Restricted stock awards are shares of our Class B common stock that vest in accordance with terms and
conditions established by the Compensation Committee. The Compensation Committee may impose whatever vesting conditions it determines to be appropriate. Restricted stock that does not vest is subject to forfeiture. Restricted stock unit awards are
units entitling the recipient to receive shares of stock upon the lapse of vesting conditions, and subject to such restrictions and other conditions, as the Compensation Committee shall determine.
Deferred stock is a right entitling the recipient to receive shares of stock paid out on a deferred basis, and subject to such restrictions and conditions, as
the Compensation Committee shall determine.
Performance share units entitle the recipient to receive shares of stock upon the attainment of specified
performance goals, and subject to such restrictions and conditions, as the Compensation Committee shall determine.
Persons holding unexercised options,
restricted stock units, deferred stock or performance share units have no rights as shareholders with respect to such options, restricted stock units, deferred stock or performance share units. Except as otherwise provided by the Compensation
Committee, no dividends, distributions or dividend equivalents will be made with respect to options, restricted stock units, deferred stock or performance share units.

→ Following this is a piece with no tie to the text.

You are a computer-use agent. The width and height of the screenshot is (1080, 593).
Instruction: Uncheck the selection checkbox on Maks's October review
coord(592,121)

The Compensation Committee determines the number of shares subject to awards granted to a participant under the 2015 Equity Incentive Plan.
Participants
. If the employment of a participant terminates, or service to us by any
non-employee
participant
terminates, other than due to the participants death or disability or certain terminations following a change of control, all unvested awards held by such participant (except as otherwise provided in the related award agreement) will
immediately terminate. Vested option awards, to the extent unexercised, will terminate 90 days after a participants termination of employment or service and will be exercisable during the
90-day
period,
unless the award agreement provides otherwise.
If the employment of a participant terminates, or service to us by any
non-employee
participant terminates, due to death or following a participants disability, all unvested awards then held by the participant (except as otherwise provided in the related award agreement)
will become vested, and all option awards to the extent vested but unexercised will terminate one year after such termination of employment or service and will be exercisable during the
one-year
period, unless
the award agreement provides otherwise.
Notwithstanding the foregoing, if a participants termination of employment or service is a termination for
cause, as defined in the plan, to the extent any award is not effectively exercised or has not vested prior to such termination, it will lapse or be forfeited immediately upon such termination. In all events, an award will not be exercisable after
the end of its term as set forth in the related award agreement.
Plan Amendment or Termination
. Our Board of Directors may, at any time, amend or
terminate the plan. However, no amendment or termination may, in the absence of written consent to the change by the affected plan participant, adversely affect the rights of the participant or beneficiary under any award granted under the plan
prior to the date such amendment is adopted. In addition, no amendment may increase the number of shares of our Class B common stock that may be delivered pursuant to awards under the plan without the approval of our shareholders, except for
certain adjustments as set forth in the plan.
Combinations
. In the event of any change in our outstanding Class B common stock by reason of a
stock split, stock dividend, combination of shares, recapitalization, merger, consolidation or similar event, the Compensation Committee shall adjust proportionally the number of Class B common stock shares reserved for future issuance under
the plan, the number of shares subject to outstanding awards, and the exercise price applicable to each option. In the event of a merger, consolidation, or reorganization with another corporation where we are not the surviving corporation, or a
transaction in which we cease to be publicly traded, the Compensation Committee shall, subject to the approval of our board or the board of any corporation assuming our obligations, either substitute the award with a similar award from the surviving
corporation or cancel the award and pay its value to the participant.